• _Tasks and exercises_
- a) Print everything from "## BIG BAVARIAN" down to "option £300 per application." in the forum thread about the products valeting companies use.
- b) In the forum thread about the products valeting companies use, how much did the Volvo dealer charge per application for the supergard kits?
- c) Pick up the forum thread about the products valeting companies use from where it stops.

** start Selected excerpt **

# What LSP's do valeting companies use?



## Guest (Apr 10, 2010)

I'm curious about the products that are used by valeting companies who are turning around lots of cars each day. Particularly main dealer prepped cars?

I was at a Vauxhall dealer the other day and a car had quite a high shine to it, but then the tyres looked like they had black paint on them which I personally thought detracted.

I know this dealer use smart guard as their top end product but I am curious about the LSP's used generally by valeting companies. 

Thanks,

DaKine


----------



## SBerlyn (Nov 9, 2008)

No LSP used as such I'd imagine.

Some sort of AIO polish like AS Platinum / Mirror Image usually from what I've heard.

S


----------



## alan_mcc (Oct 28, 2008)

When i did work experience at Land Rover they used a Hozelock pressure sprayer with some kind of trade wax in it, sprayed it all over the car (inc windows), and buffed it off with a rag. 

However I'm not sure about new car prep, if requested I think it's called diamondbrite.


----------



## BIG BAVARIAN (May 7, 2006)

At the volvo dealer i worked at the other week they had AS mirror image for used, AS Platinum or AG radiant wax for new, they also had supergard kits ,kept in the parts department store @ customer option £300 per application.


----------



## Goodfella36 (Jul 21, 2009)

local land rover uses radiance wax for used (srp) and customer option is A1 Glaze at £350 a pop


----------



## -Kev- (Oct 30, 2007)

anything quick and cheap (for them anyway, as they rip off customers who believe the marketing rubbish fed to them)..


----------



## Fin2982 (Feb 20, 2009)

Radiance wax, Concept Visage etc, just a polish. does the trick to get the car out the door. So many of the Valeters think its the Muts nuts etc they dont know about protective wax


----------



## Guest (Apr 10, 2010)

** end Selected excerpt **
** start Data supplied **

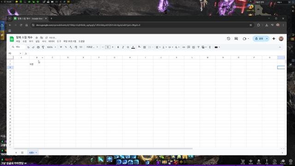Star the spreadsheet title
This screenshot has height=166, width=295.
[37, 38]
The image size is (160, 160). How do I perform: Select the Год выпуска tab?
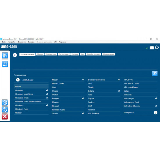[51, 54]
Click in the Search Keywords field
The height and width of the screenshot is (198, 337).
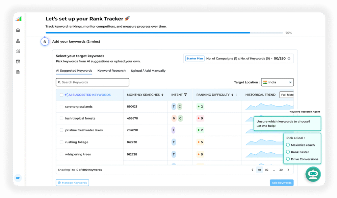(x=92, y=82)
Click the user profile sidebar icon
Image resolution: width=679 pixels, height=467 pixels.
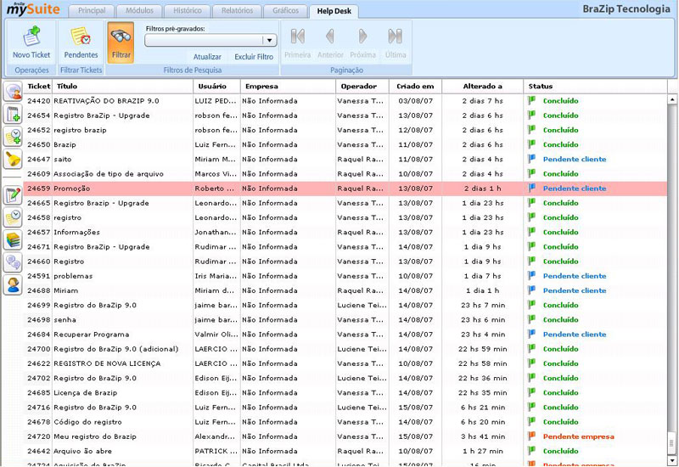13,285
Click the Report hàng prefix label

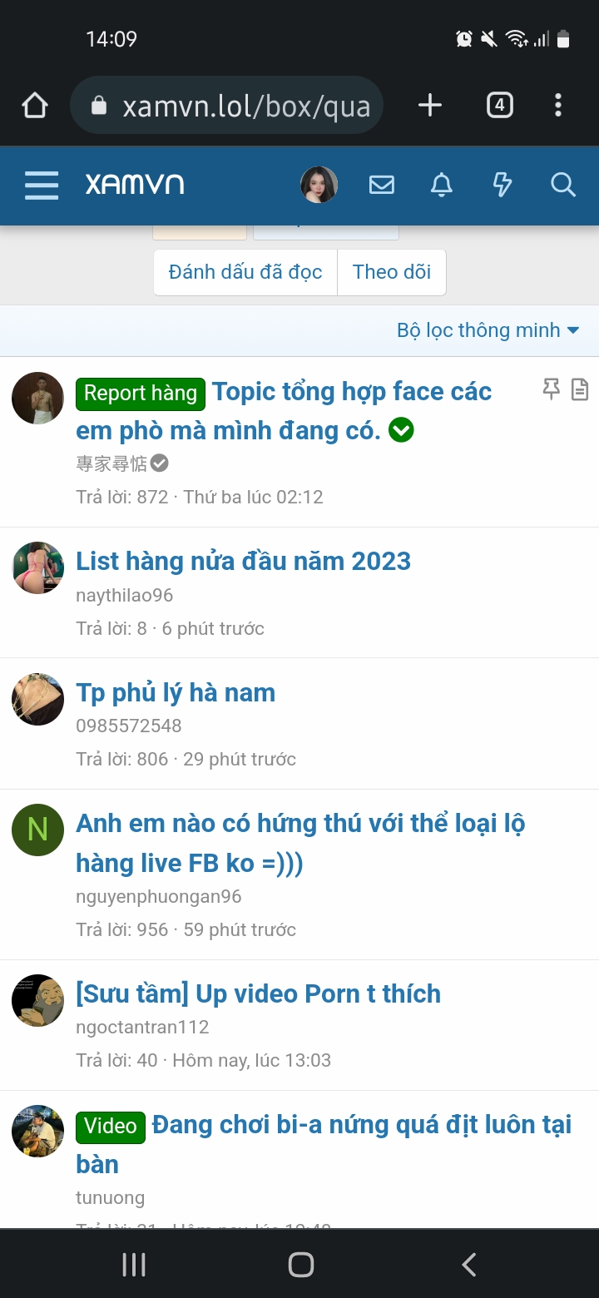(x=141, y=393)
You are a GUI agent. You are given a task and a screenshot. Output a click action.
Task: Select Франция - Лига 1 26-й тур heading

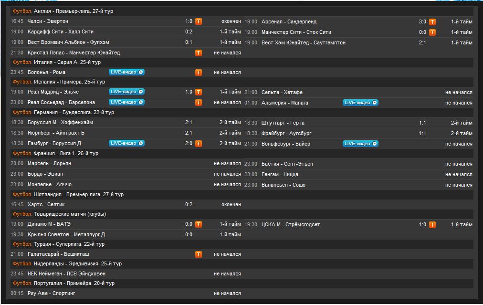pyautogui.click(x=66, y=153)
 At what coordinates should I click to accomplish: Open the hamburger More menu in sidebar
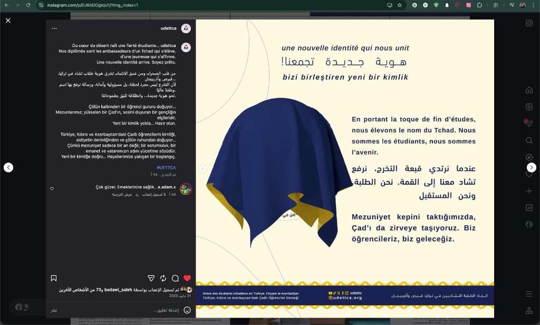(x=529, y=294)
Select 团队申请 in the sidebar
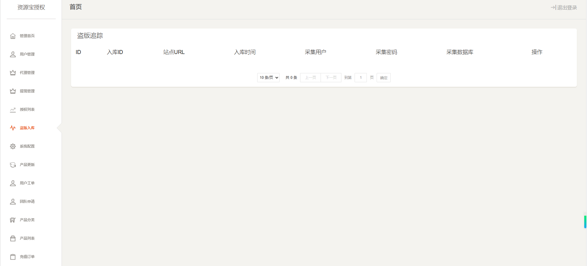 27,202
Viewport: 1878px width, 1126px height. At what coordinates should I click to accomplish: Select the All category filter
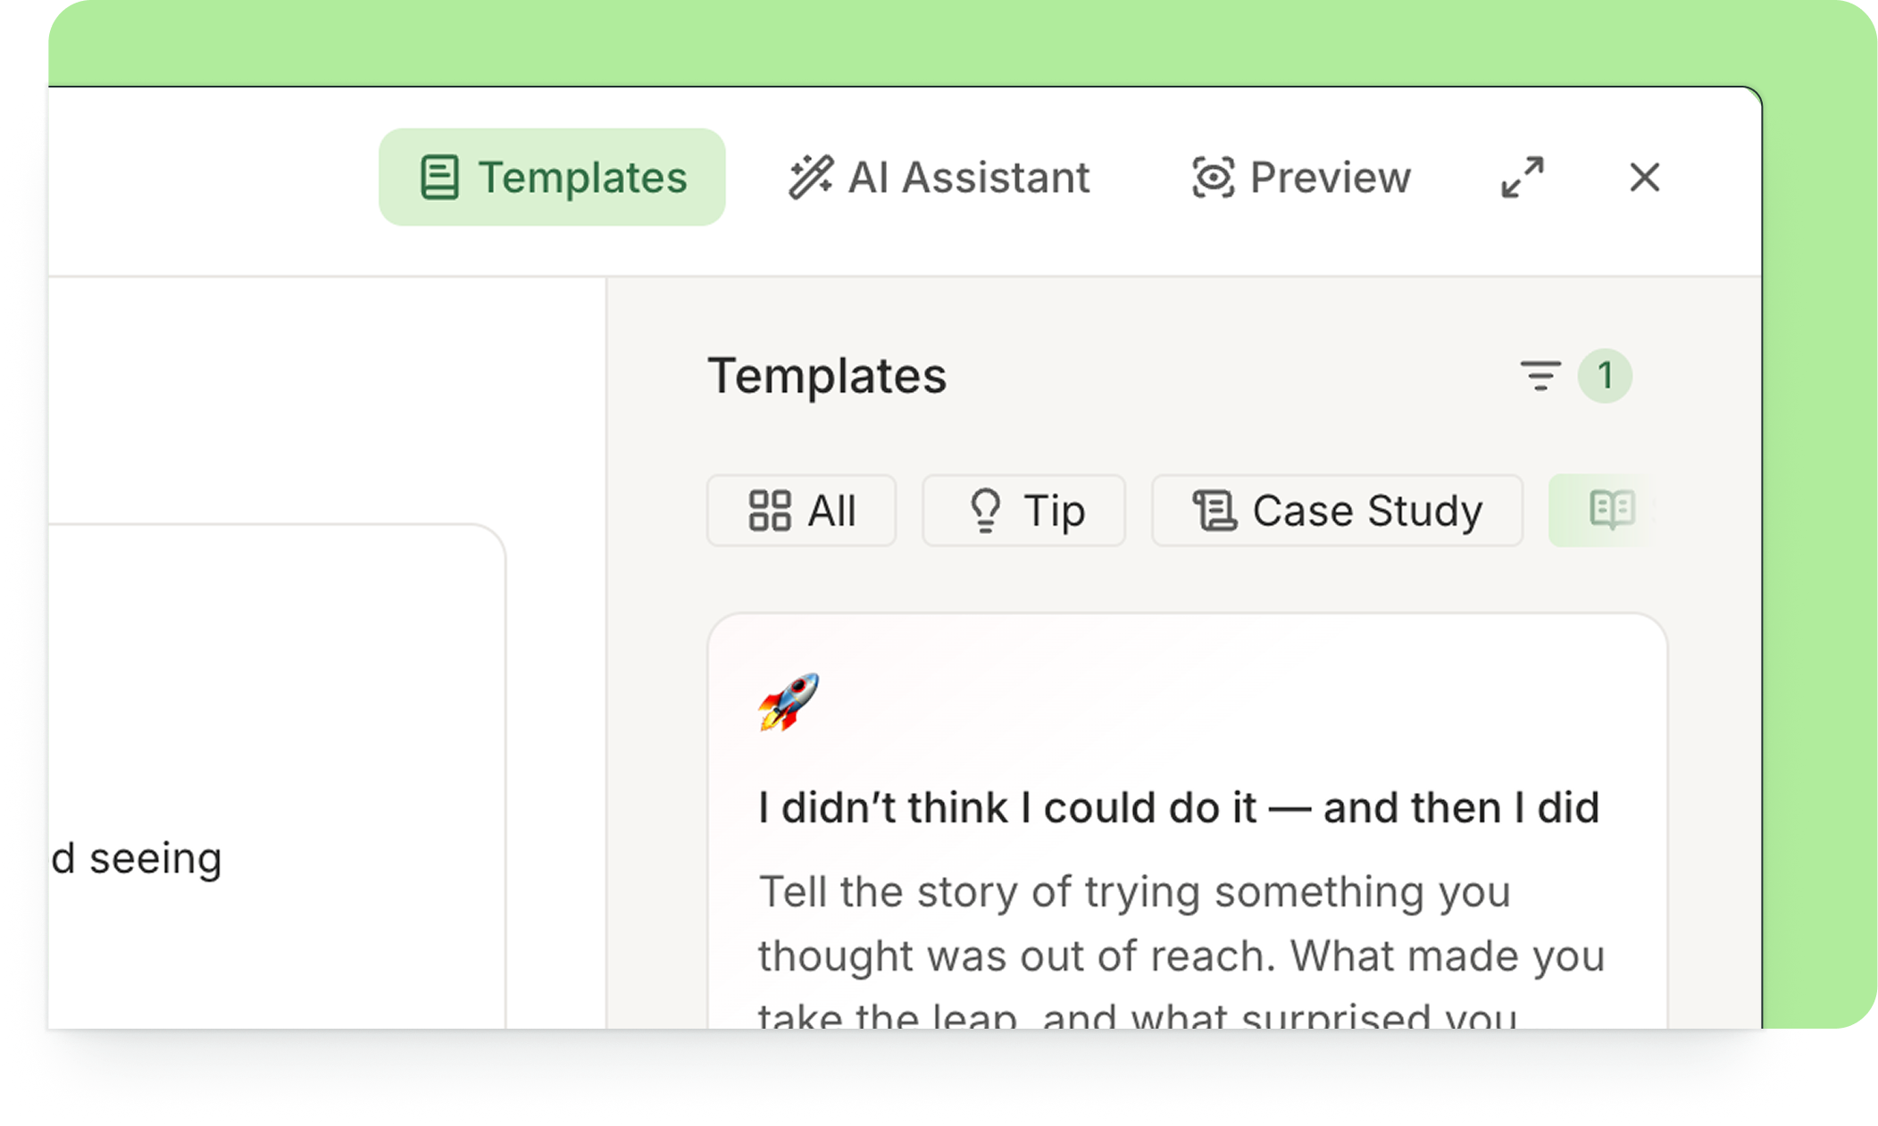tap(801, 511)
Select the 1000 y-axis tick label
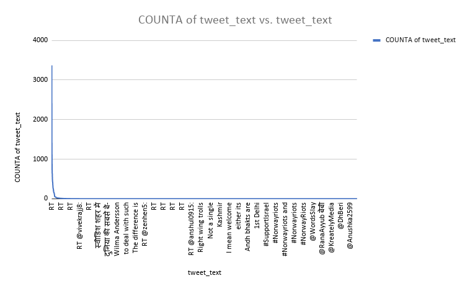This screenshot has width=470, height=291. click(x=40, y=159)
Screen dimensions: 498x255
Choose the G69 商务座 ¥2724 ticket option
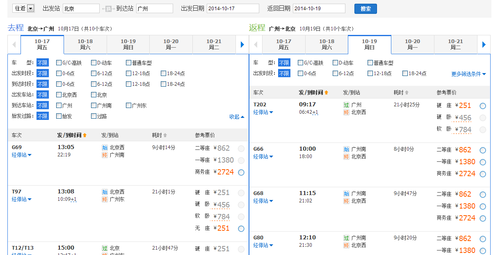click(241, 172)
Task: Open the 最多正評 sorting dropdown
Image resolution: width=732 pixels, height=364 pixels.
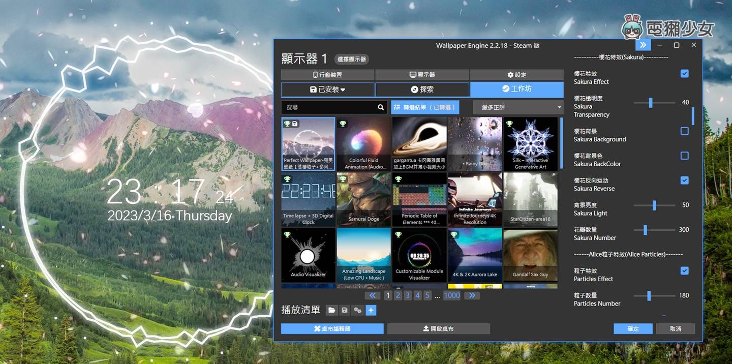Action: [517, 107]
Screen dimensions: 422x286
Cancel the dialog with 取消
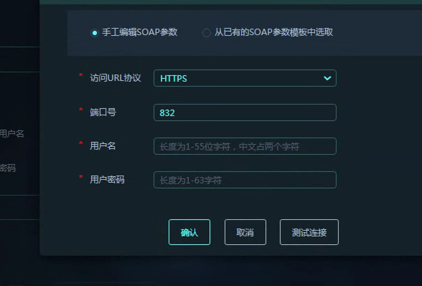tap(245, 232)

** end Data supplied **

• _Expected responses_
- a)
## BIG BAVARIAN (May 7, 2006)

At the volvo dealer i worked at the other week they had AS mirror image for used, AS Platinum or AG radiant wax for new, they also had supergard kits ,kept in the parts department store @ customer option £300 per application.

- b) £300 per application.

- c)
Fin2982 said:


> Radiance wax, Concept Visage etc, just a polish. does the trick to get the car out the door. So many of the Valeters think its the Muts nuts etc they dont know about protective wax


Radiance Wax from MarkV? Concept Visage?


----------



## -Kev- (Oct 30, 2007)

think he means radiant wax - trade size AG super resin polish


----------



## Guest (Apr 10, 2010)

-Kev- said:


> think he means radiant wax - trade size AG super resin polish


Oh okay, thanks


----------



## Lewis-D (Dec 22, 2009)

autoclenz/pinacle use a company called trafalgar, ****e stuff in all honesty i should know i have to work with it day in day out!!!!

as for specialist paintwork and interior sealants most dealerships use either supaguard, guard X or autoglym lifeshine


----------



## PJM (Jan 23, 2010)

GoodFella33 said:


> local land rover uses radiance wax for used (srp) and customer option is A1 Glaze at £350 a pop


never heard of A1 glaze who makes it?


----------



## Fin2982 (Feb 20, 2009)

Interclean use Concept Visage or Encore.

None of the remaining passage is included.